Chaque semaine, l’émission “Touche pas à mon poke”, diffusée sur Le Mouv’, interroge une personnalité sur son rapport au web. Christophe Barbier nous a ouvert l’historique de son navigateur. Voici la retranscription écrite de cet entretien dans lequel le patron de l’Express revient sur ses éditos vidéos, son rapport contrarié à Twitter et sa perception des médias en ligne.
Quel est le premier site que vous consultez au réveil ?
{"type":"Pave-Haut2-Desktop"}
Lorsque je me réveille à 5h15 chaque matin, je regarde immédiatement mes mails. Et assez vite avant d’aller sous la douche, je consulte Twitter. Je regarde si des alertes intéressantes sont arrivées ou s’il faut contrer des invectives qui auraient pu être lancées. C’est le réseau qui m’inquiète le plus. J’en ai parlé récemment à Cécile Duflot et elle m’a dit : « j’en ai marre d’avoir 50 messages disant ‘espèce de grosse truie’ pour trouver un tweet intéressant ». Je considère que sur Twitter, les poubelles ont envahi l’espace. Quand vous avez enlevé tous les messages de ceux qui vous insultent, vous avez perdu beaucoup de temps et les trois tweets que vous avez sauvé n’en valent souvent pas la peine. C’est un média qui est en train de perdre de sa valeur pour le débat.

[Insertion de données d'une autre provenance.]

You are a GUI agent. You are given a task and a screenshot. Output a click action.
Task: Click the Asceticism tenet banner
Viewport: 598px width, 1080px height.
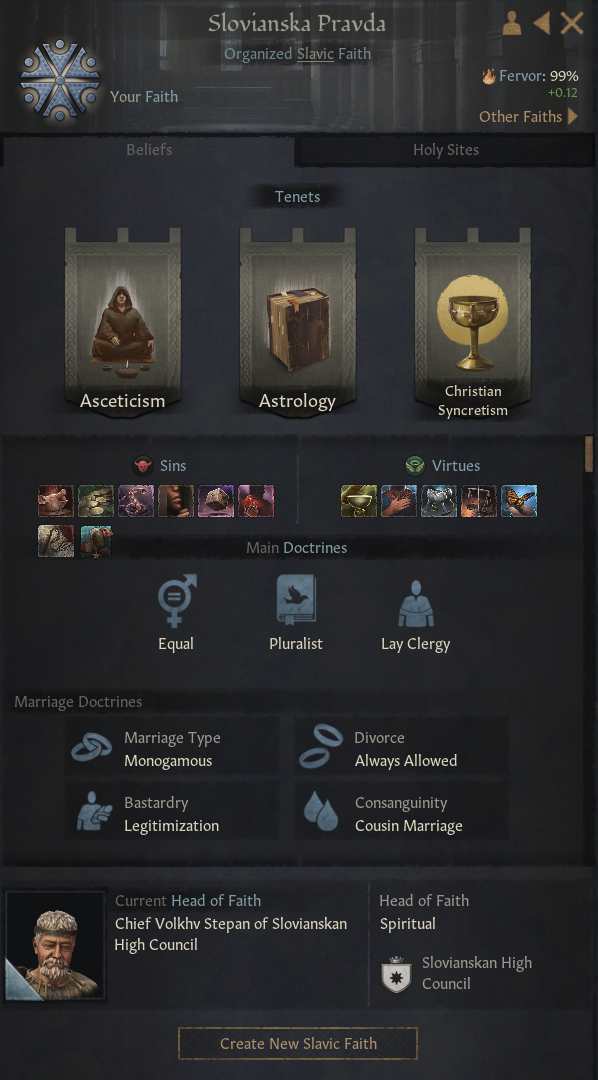point(123,322)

Vous pensez arrêter de tweeter ?
Je m’en sers encore pour envoyer des nouvelles du journal mais je n’ai plus envie d’animer un débat ou de recruter de nouveaux followers. Le réseau est trop caviardé et pollué…
Comment expliquez-vous ce genre de réactions ?
A cause de l’anonymat et du fait que Twitter ne fasse pas la police et n’élimine pas de son réseau, ceux qui ne pensent qu’à vomir leur haine.
Depuis 2006, vous êtes un pionnier de l’édito-vidéo sur le web. Comment est née cette idée ?
J’ai toujours considéré qu’Internet et les réseaux sociaux étaient, pour les médias, des émetteurs. J’ai tout de suite pensé que L’Express en tant que marque d’information, devait se servir de tous les outils technologiques pour pouvoir émettre. J’ai commencé par le blog et ensuite je suis passé à la vidéo. C’était un pari, car l’image animée semblait interdite à un hebdomadaire. L’hebdo a le droit au texte et aux photos. L’Express avait même lancé une radio en 1981 au moment des radios libres mais faire de la vidéo ou de la télévision, cela paraissait impossible. Avec l’édito vidéo, on a prouvé le contraire.
Dans vos premières vidéos, pourquoi insistiez-vous autant sur les symboles ? Je me rappelle que vous vous cachiez derrière une plante verte pour parler de la Taxe Carbone, par exemple.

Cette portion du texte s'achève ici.